» **Problem to solve**
Within these records, how many lines hold "screenshot"? Give the number alone.

» **Provided data**
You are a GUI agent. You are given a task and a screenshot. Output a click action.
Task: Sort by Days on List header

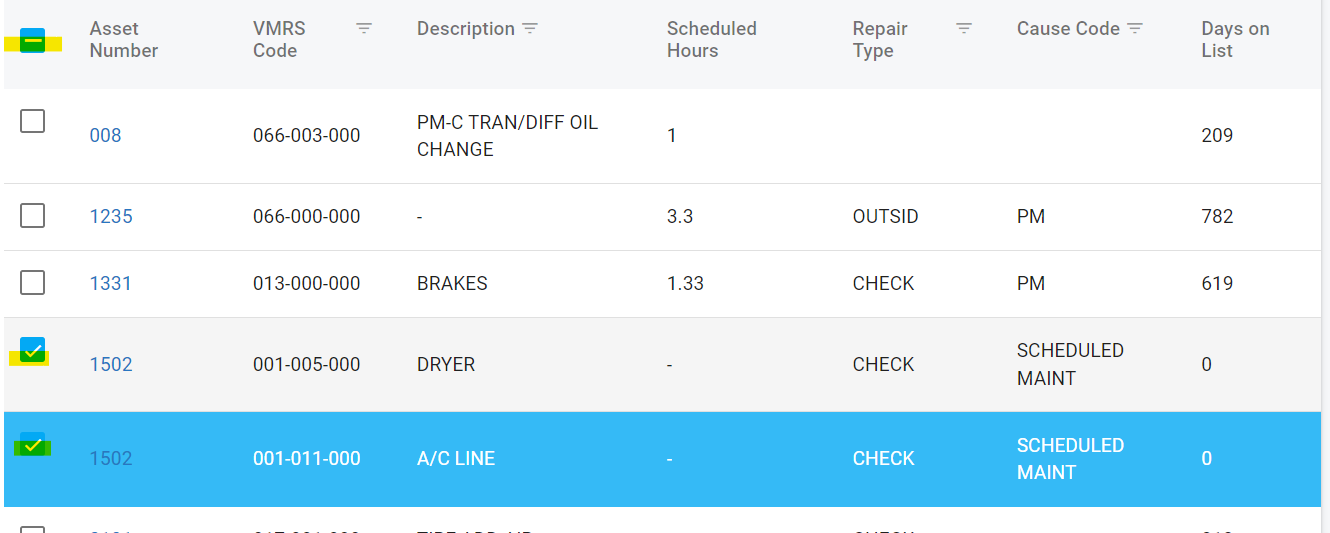[x=1235, y=40]
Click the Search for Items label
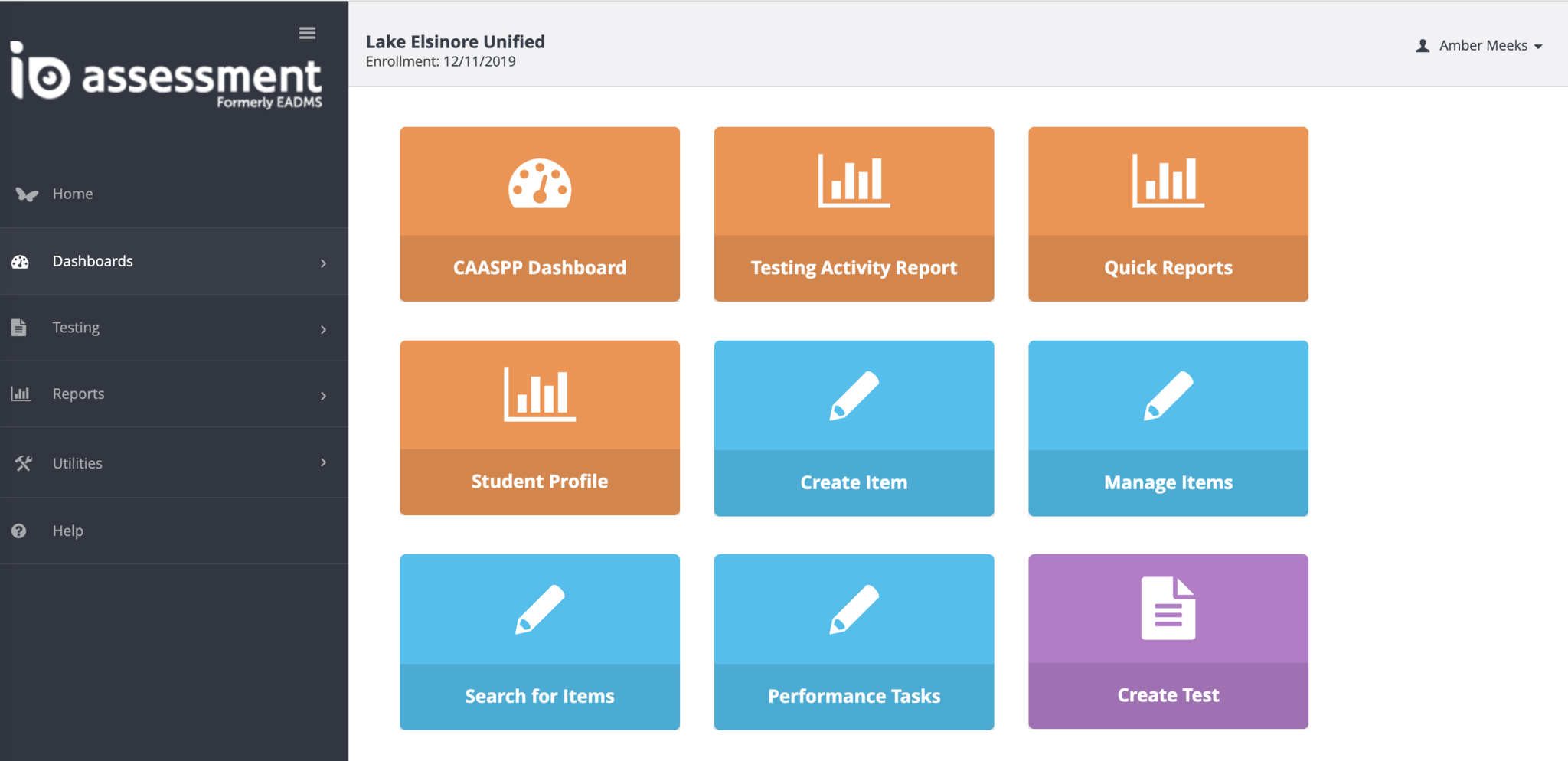Viewport: 1568px width, 761px height. (x=540, y=696)
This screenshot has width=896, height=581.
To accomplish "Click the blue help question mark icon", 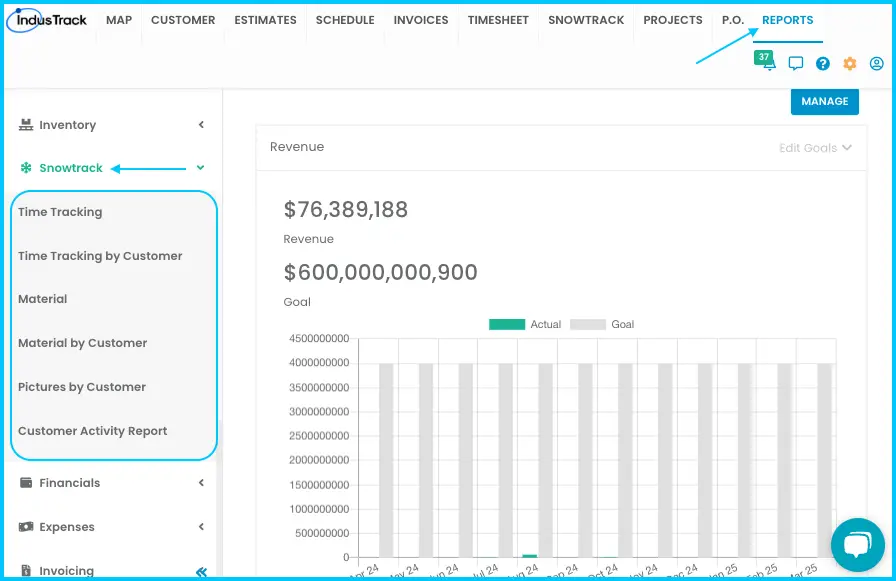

» **Exercise result**
2